(Collected data entries)
= Beginning of Section =
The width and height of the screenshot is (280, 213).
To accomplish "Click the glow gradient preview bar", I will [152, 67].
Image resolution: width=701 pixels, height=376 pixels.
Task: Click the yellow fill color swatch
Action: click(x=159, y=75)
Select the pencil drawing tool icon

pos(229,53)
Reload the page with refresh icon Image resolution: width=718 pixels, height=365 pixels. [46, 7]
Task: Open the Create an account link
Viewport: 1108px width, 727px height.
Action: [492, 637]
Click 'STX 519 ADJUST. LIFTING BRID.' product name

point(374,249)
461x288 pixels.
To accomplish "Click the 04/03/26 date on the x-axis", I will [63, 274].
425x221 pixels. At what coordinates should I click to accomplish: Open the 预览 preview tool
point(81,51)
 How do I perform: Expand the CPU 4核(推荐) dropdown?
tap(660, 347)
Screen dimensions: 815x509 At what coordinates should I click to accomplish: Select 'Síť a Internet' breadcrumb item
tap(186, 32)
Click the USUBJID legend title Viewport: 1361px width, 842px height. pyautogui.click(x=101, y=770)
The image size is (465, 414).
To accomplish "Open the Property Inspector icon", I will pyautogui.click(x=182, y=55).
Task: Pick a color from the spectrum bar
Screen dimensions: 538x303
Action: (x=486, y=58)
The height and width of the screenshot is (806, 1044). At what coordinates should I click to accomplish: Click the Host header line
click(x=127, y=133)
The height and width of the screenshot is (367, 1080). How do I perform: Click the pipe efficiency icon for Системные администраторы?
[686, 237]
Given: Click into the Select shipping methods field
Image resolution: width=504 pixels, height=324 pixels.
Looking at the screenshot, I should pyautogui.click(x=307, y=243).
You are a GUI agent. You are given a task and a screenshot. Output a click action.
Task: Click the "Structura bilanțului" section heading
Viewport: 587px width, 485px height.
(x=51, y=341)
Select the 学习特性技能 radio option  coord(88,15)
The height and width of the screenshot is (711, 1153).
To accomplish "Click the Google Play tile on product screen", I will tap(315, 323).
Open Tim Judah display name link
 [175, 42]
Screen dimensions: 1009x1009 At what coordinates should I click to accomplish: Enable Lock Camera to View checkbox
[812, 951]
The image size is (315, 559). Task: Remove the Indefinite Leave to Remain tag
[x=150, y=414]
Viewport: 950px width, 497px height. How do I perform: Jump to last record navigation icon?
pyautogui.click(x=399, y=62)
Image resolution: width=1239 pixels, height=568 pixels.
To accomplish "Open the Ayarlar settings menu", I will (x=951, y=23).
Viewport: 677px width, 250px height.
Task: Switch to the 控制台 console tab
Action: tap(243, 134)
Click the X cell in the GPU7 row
= End of Section =
Set down every record above, word for word.

▶ _Response to the task_
The width and height of the screenshot is (280, 213).
To accomplish "Click the glow gradient preview bar", I will [152, 67].
Image resolution: width=701 pixels, height=376 pixels.
Task: Click the yellow fill color swatch
Action: click(x=159, y=75)
Select the pencil drawing tool icon

pos(229,53)
Reload the page with refresh icon Image resolution: width=718 pixels, height=365 pixels. [46, 7]
Task: Open the Create an account link
Viewport: 1108px width, 727px height.
Action: [492, 637]
Click 'STX 519 ADJUST. LIFTING BRID.' product name

point(374,249)
461x288 pixels.
To accomplish "Click the 04/03/26 date on the x-axis", I will [63, 274].
425x221 pixels. At what coordinates should I click to accomplish: Open the 预览 preview tool
point(81,51)
 How do I perform: Expand the CPU 4核(推荐) dropdown?
tap(660, 347)
Screen dimensions: 815x509 At what coordinates should I click to accomplish: Select 'Síť a Internet' breadcrumb item
tap(186, 32)
Click the USUBJID legend title Viewport: 1361px width, 842px height. pyautogui.click(x=101, y=770)
The image size is (465, 414).
To accomplish "Open the Property Inspector icon", I will pyautogui.click(x=182, y=55).
Task: Pick a color from the spectrum bar
Screen dimensions: 538x303
Action: (x=486, y=58)
The height and width of the screenshot is (806, 1044). At what coordinates should I click to accomplish: Click the Host header line
click(x=127, y=133)
The height and width of the screenshot is (367, 1080). How do I perform: Click the pipe efficiency icon for Системные администраторы?
[686, 237]
Given: Click into the Select shipping methods field
Image resolution: width=504 pixels, height=324 pixels.
Looking at the screenshot, I should pyautogui.click(x=307, y=243).
You are a GUI agent. You are given a task and a screenshot. Output a click action.
Task: Click the "Structura bilanțului" section heading
Viewport: 587px width, 485px height.
(x=51, y=341)
Select the 学习特性技能 radio option  coord(88,15)
The height and width of the screenshot is (711, 1153).
To accomplish "Click the Google Play tile on product screen", I will tap(315, 323).
Open Tim Judah display name link
 [175, 42]
Screen dimensions: 1009x1009 At what coordinates should I click to accomplish: Enable Lock Camera to View checkbox
[812, 951]
The image size is (315, 559). Task: Remove the Indefinite Leave to Remain tag
[x=150, y=414]
Viewport: 950px width, 497px height. How do I perform: Jump to last record navigation icon?
pyautogui.click(x=399, y=62)
Image resolution: width=1239 pixels, height=568 pixels.
To accomplish "Open the Ayarlar settings menu", I will (x=951, y=23).
Viewport: 677px width, 250px height.
Task: Switch to the 控制台 console tab
Action: tap(243, 134)
Click the X cell in the GPU7 row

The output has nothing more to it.